Entries on target coordinates
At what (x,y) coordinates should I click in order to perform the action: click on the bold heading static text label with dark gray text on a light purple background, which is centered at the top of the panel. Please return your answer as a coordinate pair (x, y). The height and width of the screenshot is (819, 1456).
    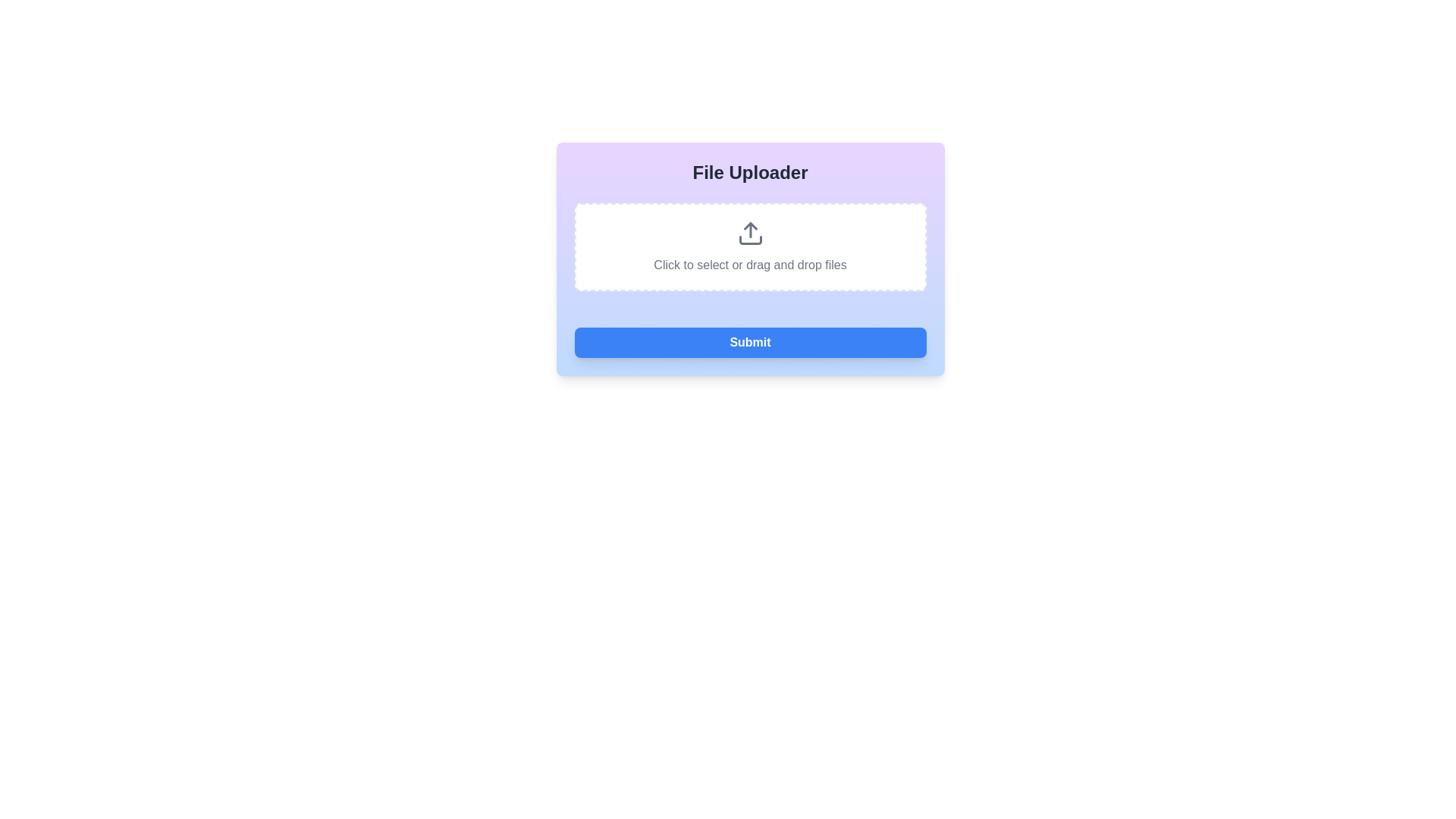
    Looking at the image, I should click on (750, 171).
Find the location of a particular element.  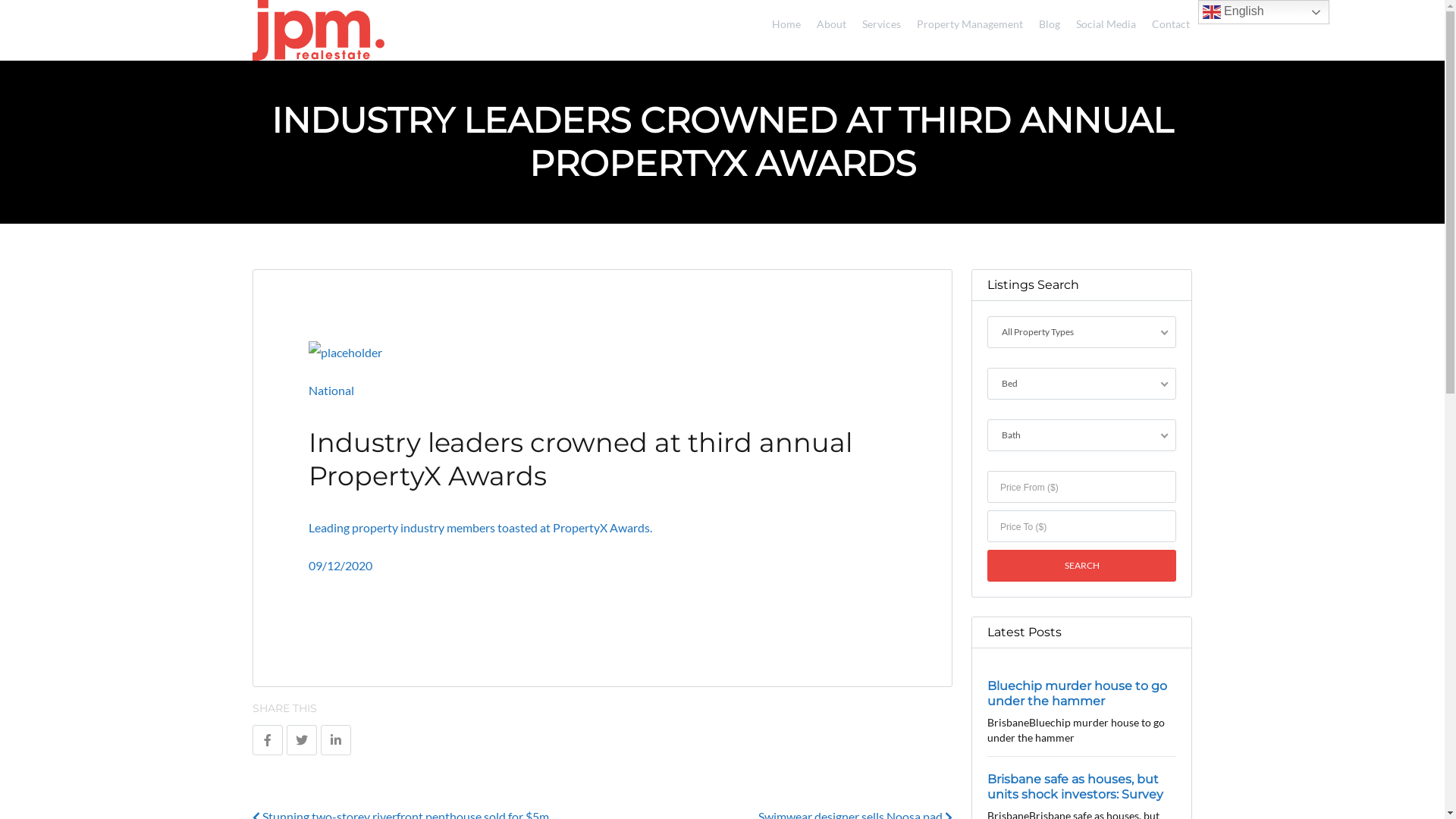

'Services' is located at coordinates (877, 20).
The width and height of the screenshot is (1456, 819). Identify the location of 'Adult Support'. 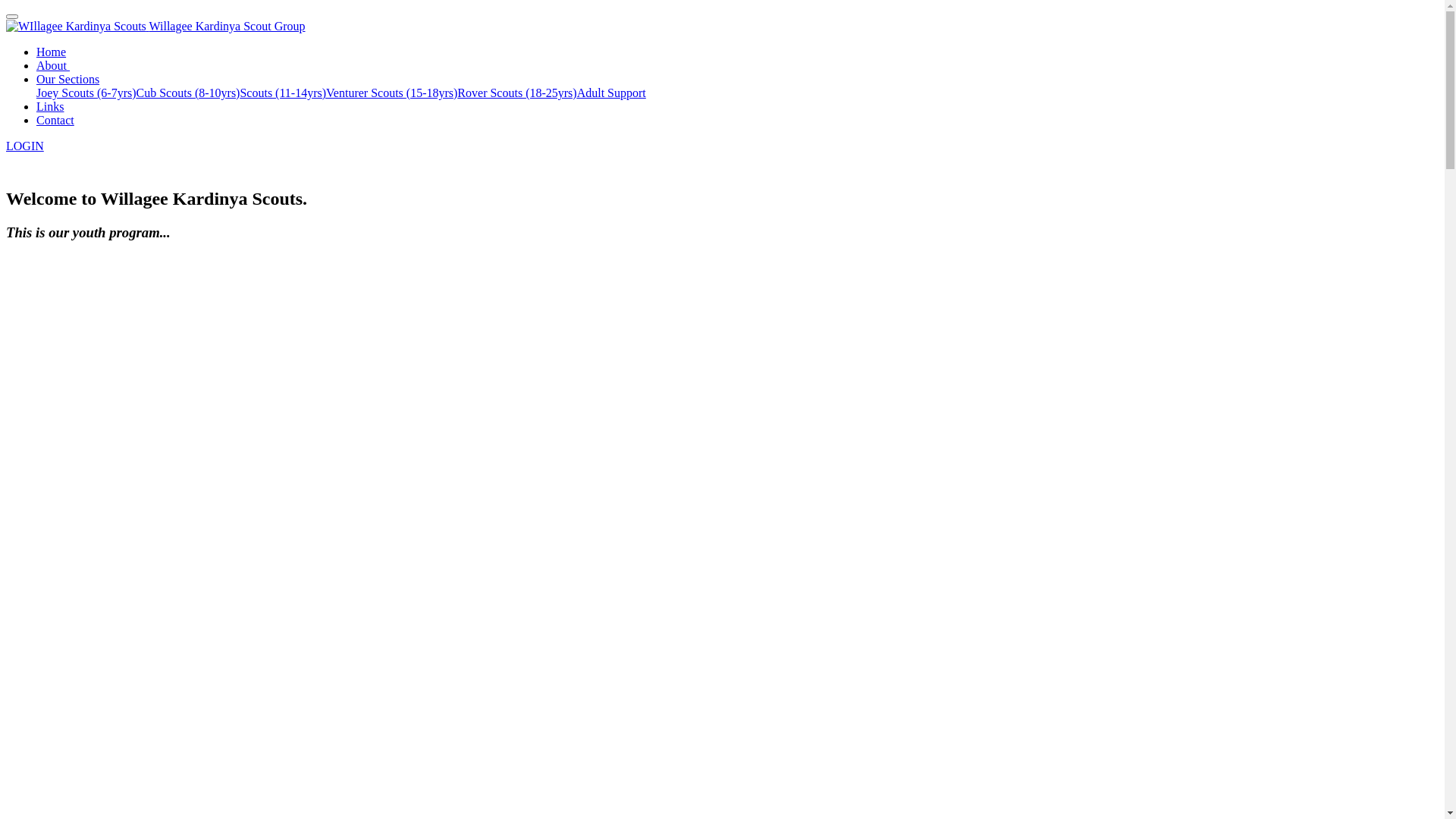
(611, 93).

**WHAT TO WORK ON**
Rewrite the listing above with every "screenshot" changed to "screen capture" and nothing else altered. Leave the pictures out.

**CORRECT RESPONSE**
At what (x,y) coordinates should I click in order to perform the action: click on the bold heading static text label with dark gray text on a light purple background, which is centered at the top of the panel. Please return your answer as a coordinate pair (x, y). The height and width of the screen capture is (819, 1456).
    Looking at the image, I should click on (750, 171).
Find the location of a particular element.  

'Services' is located at coordinates (877, 20).
The width and height of the screen capture is (1456, 819). Identify the location of 'Adult Support'. 
(611, 93).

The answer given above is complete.